Abstract

ABSTRACTWe investigate whether boards of directors adjust compensation contracts to lengthen a CEO's decision horizon, and if the use of such contract adjustments depends on the levels of external (i.e., shareholder-based) and internal (i.e., board-based) CEO monitoring. Based on insights from the career-concerns literature, we identify short-horizon CEOs as those nearing retirement, at a firm with a current earnings decline or loss, and/or with an impending job change. We find that firms with a CEO identified as having a short-horizon place greater contract weight on forward-looking information. This horizon-lengthening contract adjustment is less pronounced when there is greater external monitoring (i.e., as proxied by a high level of shareholder rights), consistent with the intuition that increased shareholder rights mitigate CEO entrenchment, leading to less myopic decision making, independent of a contract adjustment.

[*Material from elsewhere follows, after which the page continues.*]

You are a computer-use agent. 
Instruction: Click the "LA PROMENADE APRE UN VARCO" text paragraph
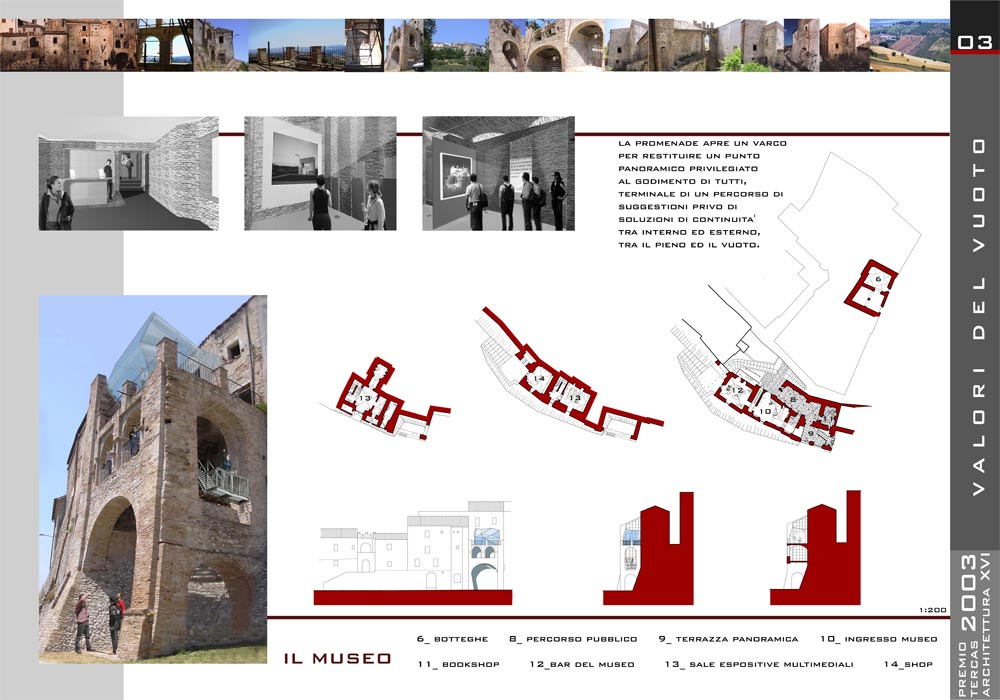[703, 194]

However, we also find that the horizon-lengthening contract adjustment is more pronounced when there is greater internal monitoring (i.e., as proxied by characteristics of the board), consistent with the intuition that increased employment risk from more intense internal monitoring itself creates a demand for increased incentive weights as a means of compensating the CEO for the increased risk.Data Availability: Data used for this study are derived from publicly available databases and proxy statements.JEL Classifications: M52; M41; J33.